** Start of RECORDS **
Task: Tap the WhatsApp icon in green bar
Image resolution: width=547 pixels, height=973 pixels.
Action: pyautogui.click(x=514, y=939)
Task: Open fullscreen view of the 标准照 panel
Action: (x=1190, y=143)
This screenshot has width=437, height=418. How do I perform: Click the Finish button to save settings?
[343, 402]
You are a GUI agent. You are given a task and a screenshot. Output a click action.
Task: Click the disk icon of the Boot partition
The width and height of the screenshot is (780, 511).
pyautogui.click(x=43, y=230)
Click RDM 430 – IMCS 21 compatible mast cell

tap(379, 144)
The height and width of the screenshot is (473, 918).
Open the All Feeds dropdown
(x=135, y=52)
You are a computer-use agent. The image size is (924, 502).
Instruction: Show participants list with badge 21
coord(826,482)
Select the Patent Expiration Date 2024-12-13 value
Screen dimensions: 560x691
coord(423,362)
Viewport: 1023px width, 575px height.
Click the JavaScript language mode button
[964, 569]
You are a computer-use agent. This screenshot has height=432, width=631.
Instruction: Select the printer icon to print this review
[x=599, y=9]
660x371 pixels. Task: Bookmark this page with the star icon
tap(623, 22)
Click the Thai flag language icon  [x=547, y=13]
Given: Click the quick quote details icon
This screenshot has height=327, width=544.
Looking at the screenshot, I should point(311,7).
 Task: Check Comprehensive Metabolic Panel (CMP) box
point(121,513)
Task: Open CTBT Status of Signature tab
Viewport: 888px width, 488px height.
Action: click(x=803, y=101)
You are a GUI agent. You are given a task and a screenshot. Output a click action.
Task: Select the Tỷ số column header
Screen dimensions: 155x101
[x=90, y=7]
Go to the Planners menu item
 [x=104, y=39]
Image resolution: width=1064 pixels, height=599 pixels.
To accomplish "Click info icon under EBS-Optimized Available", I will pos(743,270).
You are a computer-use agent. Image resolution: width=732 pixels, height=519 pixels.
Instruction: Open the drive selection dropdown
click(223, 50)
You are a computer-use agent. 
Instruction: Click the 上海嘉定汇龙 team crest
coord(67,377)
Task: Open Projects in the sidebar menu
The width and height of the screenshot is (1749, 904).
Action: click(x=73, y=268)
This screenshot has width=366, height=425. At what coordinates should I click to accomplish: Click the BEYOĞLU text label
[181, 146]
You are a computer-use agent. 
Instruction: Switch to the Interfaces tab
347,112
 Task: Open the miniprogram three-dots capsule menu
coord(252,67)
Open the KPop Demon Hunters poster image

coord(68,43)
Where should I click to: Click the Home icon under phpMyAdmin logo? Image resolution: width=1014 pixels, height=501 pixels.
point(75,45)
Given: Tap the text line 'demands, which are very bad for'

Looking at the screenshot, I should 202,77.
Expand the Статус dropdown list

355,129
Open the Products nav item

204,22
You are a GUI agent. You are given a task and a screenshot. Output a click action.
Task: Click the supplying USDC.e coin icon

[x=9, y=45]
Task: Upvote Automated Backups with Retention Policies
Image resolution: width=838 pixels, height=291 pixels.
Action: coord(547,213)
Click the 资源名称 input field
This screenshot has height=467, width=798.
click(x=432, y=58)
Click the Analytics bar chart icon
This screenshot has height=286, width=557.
** End of RECORDS **
-- SET EXERCISE --
Locate every line in the items above that contains the string "accomplish" and copy each of those lines in full.

-- RESPONSE BELOW --
To accomplish "Click info icon under EBS-Optimized Available", I will pos(743,270).
This screenshot has width=366, height=425. At what coordinates should I click to accomplish: Click the BEYOĞLU text label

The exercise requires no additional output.